Takuan

Takuan is a REST API data service for transcriptomics data.

It is intended to ingest, organize and query data from transcriptomics experiments through an API.

Takuan stores its data in a PostgreSQL database.

Data

Takuan handles data produced in transcriptomics experiments.

For a given experiment, samples taken from study participants are selected for RNA sequencing.

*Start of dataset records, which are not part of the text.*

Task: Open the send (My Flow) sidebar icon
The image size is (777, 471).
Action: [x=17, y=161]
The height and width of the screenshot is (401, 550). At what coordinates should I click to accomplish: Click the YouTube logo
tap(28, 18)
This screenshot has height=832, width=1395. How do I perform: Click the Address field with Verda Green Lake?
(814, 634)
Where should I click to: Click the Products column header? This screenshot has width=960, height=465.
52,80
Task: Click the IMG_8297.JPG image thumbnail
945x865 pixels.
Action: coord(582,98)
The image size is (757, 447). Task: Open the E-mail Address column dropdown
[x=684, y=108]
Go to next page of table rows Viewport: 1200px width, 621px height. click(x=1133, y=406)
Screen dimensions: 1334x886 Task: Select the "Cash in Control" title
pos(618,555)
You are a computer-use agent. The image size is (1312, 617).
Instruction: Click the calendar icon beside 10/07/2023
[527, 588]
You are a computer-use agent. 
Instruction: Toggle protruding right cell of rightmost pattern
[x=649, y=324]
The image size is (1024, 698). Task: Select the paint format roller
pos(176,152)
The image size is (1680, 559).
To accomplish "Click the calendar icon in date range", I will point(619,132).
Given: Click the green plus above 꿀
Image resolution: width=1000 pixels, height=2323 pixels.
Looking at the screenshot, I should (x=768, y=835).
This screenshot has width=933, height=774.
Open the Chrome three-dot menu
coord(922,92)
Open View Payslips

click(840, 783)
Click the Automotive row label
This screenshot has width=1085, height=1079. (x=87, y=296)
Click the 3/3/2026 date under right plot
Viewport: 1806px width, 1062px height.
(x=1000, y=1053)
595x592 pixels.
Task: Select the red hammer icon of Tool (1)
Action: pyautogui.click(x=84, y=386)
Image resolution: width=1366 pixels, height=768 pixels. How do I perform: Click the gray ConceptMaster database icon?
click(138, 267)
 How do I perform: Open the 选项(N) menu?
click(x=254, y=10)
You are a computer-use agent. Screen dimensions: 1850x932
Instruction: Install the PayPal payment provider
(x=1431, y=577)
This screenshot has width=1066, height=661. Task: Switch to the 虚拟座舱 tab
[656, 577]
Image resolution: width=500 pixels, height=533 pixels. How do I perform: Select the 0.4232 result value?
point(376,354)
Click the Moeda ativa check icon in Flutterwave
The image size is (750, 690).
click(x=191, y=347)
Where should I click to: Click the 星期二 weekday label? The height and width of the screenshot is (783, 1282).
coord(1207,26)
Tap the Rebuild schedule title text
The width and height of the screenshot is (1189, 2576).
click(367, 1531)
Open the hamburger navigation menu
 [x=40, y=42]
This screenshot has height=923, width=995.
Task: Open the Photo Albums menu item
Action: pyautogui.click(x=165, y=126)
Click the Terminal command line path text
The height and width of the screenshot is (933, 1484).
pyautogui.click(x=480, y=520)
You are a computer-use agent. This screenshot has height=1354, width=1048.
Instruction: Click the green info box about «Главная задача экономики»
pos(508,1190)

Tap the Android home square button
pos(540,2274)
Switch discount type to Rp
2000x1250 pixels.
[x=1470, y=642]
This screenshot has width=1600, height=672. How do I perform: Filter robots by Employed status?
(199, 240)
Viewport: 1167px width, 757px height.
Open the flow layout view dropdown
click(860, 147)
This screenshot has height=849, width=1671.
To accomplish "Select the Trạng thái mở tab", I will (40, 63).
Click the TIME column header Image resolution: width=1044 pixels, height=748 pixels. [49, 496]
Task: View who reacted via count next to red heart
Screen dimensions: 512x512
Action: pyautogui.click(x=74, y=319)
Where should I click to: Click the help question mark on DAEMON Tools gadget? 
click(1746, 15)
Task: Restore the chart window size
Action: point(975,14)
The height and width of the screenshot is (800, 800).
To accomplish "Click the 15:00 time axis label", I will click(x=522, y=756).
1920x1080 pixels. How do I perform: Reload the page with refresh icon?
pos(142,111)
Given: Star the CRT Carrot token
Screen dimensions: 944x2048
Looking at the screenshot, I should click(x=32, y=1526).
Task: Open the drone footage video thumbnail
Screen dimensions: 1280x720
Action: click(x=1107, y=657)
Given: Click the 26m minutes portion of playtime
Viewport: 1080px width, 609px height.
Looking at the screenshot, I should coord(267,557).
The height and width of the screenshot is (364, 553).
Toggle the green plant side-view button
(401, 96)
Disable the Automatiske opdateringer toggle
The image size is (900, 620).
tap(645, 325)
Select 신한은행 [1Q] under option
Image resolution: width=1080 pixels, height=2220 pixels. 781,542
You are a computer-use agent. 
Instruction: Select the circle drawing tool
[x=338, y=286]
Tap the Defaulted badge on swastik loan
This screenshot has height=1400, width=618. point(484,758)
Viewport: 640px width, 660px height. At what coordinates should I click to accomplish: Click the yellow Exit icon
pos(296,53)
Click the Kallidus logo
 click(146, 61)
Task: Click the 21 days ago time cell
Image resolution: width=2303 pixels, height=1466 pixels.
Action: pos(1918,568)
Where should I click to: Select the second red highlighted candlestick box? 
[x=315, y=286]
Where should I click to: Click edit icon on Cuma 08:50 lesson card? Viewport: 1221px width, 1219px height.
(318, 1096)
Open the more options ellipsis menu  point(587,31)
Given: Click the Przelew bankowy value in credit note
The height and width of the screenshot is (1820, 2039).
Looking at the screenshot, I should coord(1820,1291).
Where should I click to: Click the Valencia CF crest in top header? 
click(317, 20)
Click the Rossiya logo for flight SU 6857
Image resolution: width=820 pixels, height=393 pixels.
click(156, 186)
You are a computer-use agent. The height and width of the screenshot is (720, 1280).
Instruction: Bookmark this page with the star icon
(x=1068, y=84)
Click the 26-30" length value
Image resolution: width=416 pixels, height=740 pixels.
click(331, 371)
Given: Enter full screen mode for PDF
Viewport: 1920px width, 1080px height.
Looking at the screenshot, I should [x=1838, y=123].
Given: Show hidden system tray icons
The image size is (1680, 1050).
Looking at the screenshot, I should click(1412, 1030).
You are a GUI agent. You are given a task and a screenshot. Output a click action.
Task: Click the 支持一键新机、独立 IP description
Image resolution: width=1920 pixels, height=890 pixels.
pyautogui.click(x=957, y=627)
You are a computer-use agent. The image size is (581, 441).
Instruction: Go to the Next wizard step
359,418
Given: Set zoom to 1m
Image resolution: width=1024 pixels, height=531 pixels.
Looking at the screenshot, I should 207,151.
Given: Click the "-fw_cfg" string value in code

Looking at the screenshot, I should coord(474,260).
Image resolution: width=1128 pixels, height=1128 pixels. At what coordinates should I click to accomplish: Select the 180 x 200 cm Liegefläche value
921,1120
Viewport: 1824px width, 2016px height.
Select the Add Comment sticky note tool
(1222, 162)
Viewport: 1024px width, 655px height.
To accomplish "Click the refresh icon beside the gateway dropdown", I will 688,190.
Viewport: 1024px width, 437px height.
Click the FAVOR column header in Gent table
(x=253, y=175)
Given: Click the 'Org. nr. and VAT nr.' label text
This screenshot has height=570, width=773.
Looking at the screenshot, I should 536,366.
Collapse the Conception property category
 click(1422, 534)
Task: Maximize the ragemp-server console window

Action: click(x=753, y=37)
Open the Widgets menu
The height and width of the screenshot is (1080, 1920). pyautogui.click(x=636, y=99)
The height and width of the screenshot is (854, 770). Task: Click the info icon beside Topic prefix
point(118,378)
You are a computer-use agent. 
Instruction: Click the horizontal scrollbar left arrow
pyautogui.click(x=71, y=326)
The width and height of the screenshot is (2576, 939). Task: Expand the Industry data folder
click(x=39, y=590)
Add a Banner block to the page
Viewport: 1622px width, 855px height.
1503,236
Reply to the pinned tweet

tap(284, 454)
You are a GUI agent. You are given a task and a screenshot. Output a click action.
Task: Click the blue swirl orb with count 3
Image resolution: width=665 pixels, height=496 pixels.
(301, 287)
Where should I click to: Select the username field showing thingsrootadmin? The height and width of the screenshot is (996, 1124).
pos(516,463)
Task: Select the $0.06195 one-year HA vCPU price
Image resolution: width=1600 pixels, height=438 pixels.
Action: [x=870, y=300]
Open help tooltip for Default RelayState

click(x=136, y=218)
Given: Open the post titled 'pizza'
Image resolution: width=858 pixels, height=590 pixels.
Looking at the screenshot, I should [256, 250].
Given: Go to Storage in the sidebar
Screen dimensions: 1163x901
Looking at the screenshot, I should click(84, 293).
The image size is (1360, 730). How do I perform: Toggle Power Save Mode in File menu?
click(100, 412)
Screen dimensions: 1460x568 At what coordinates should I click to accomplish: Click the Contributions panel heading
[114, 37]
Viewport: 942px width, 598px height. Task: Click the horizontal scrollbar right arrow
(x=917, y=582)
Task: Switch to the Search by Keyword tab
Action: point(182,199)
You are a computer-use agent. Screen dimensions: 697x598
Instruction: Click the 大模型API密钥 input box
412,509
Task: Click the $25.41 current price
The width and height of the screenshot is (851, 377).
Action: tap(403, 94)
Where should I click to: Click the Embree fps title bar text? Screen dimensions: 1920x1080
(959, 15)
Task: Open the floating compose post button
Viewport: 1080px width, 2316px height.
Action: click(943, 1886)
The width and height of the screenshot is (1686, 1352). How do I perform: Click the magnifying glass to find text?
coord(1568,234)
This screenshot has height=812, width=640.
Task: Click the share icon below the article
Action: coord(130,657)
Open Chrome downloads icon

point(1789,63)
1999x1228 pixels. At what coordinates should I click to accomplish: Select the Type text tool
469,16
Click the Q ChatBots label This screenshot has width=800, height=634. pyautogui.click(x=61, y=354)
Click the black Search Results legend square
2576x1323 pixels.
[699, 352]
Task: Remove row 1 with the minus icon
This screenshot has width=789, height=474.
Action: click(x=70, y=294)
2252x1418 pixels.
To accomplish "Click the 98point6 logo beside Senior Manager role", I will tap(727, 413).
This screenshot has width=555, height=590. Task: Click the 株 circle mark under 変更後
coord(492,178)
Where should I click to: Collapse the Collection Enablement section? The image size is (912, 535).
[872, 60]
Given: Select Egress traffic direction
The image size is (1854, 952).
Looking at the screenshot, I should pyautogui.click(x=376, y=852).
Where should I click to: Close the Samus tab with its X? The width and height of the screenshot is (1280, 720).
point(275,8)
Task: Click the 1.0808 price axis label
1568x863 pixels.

At the end of an RNA sequencing pipeline, results are usually stored in TSV/CSV format, Takuan handles 2 result formats:

Multi-sample Raw Count Matrices (RCM)
- Defines the expression levels for each feature (gene) and sample pair
- Can only ingest one count type at a time (raw, TPM, TMM, GETMM or FPKM)
Single-sample detailled counts
- Defines the expression levels for each feature (gene) for the given sample
- Can ingest all count types at once (raw, TPM, TMM, GETMM and FPKM)

Once the data is produced, it can be ingested in Takuan in order to allow downstream analysis of the results.

Multi-sample matrices (RCM)

Takuan expects to receive RCM files in CSV format, where the colums correspond to unique sample identifiers, rows to unique feature identifiers (genes) and cells to the observed count for the sample-gene pair.

Single-sample detailled documents

Takuan expects to receive RCM files in CSV or TSV format, where the columns correspond to specific expression measures, and the rows to feature IDs (genes).

For example:

gene_id           raw_count   tpm_count   tmm_count   getmm    fpkm_count
ENSG00000000003   0           0           0           0        0
ENSG00000000005   1559        2.3567      0.2369      7.566    0.369
...

With single-sample data files, you can save time by ingesting the raw counts and the pre-normalised values at the same time.

The single-sample endpoint even supports column headers mappings, allowing you to flexibly ingest files that don't share header names.

Data model and flow

In order to ingest and query data into Takuan, you must follow these steps:

Create an experiment, in which we will later ingest gene expression data
1. POST /experiment
2. JSON body describing the experiment, where
  1. experiment_result_id is a unique identifier for the experiment
  2. assembly_id is the assembly accession ID used in the experiment
  3. assembly_name is the genome assembly name used in the experiment
  4. extra_properties is a JSON object where you can place additional meta data
Ingest an RCM into the experiment you created
1. POST /experiment/{experiment_result_id}/ingest
  1. Where experiment_result_id must correspond to an existing experiment ID in Takuan
  2. A valid RCM file must be in the request's body as rcm_file
2. During the ingestion, Takuan creates a gene_expression row for every pair of sample-gene
OR ingest single-sample data
1. POST /experiment/{experiment_result_id}/ingest/single
  1. Where experiment_result_id must correspond to an existing experiment ID in Takuan
  2. A valid TSV/CSV file in the request body as data
2. During the ingestion, Takuan creates a gene_expression row for every expression row in the file
The gene_expression table now contains rows with the raw_count column filled
(Optional) Normalized counts can be computed on demand and stored in the database
1. POST /normalize/{experiment_result_id}/{method}
  1. experiment_result_id is the ID of an experiment with raw gene expressions
  2. method is the normalization method to use (TPM, TMM or GETMM)
  3. TPM and GETMM both require that you include a gene_lengths CSV file in the body
2. Normalized values are added in the appropriate column of gene_expression
Query the experiments and gene expressions in your DB!
1. POST /expressions to get expression data results
  1. JSON request body for filtering results and pagination
2. POST experiment/{experiment_result_id}/samples to get the sample IDs for an experiment
3. POST experiment/{experiment_result_id}/features to get the gene IDs for an experiment

Synthetic data

Valid synthetic transcriptomics data can be produced for Takuan.

To do so, please follow the steps detailled in the Bento Demo Dataset repository.

After following the instructions, 4 relevant files are produced for Takuan:

counts_matrix_group_1.csv
counts_matrix_group_2.csv
counts_matrix_group_3.csv
gene_lengths.csv

The count matrices can be ingested into Takuan as is. The gene lengths file can be used as is to normalize ingested expressions.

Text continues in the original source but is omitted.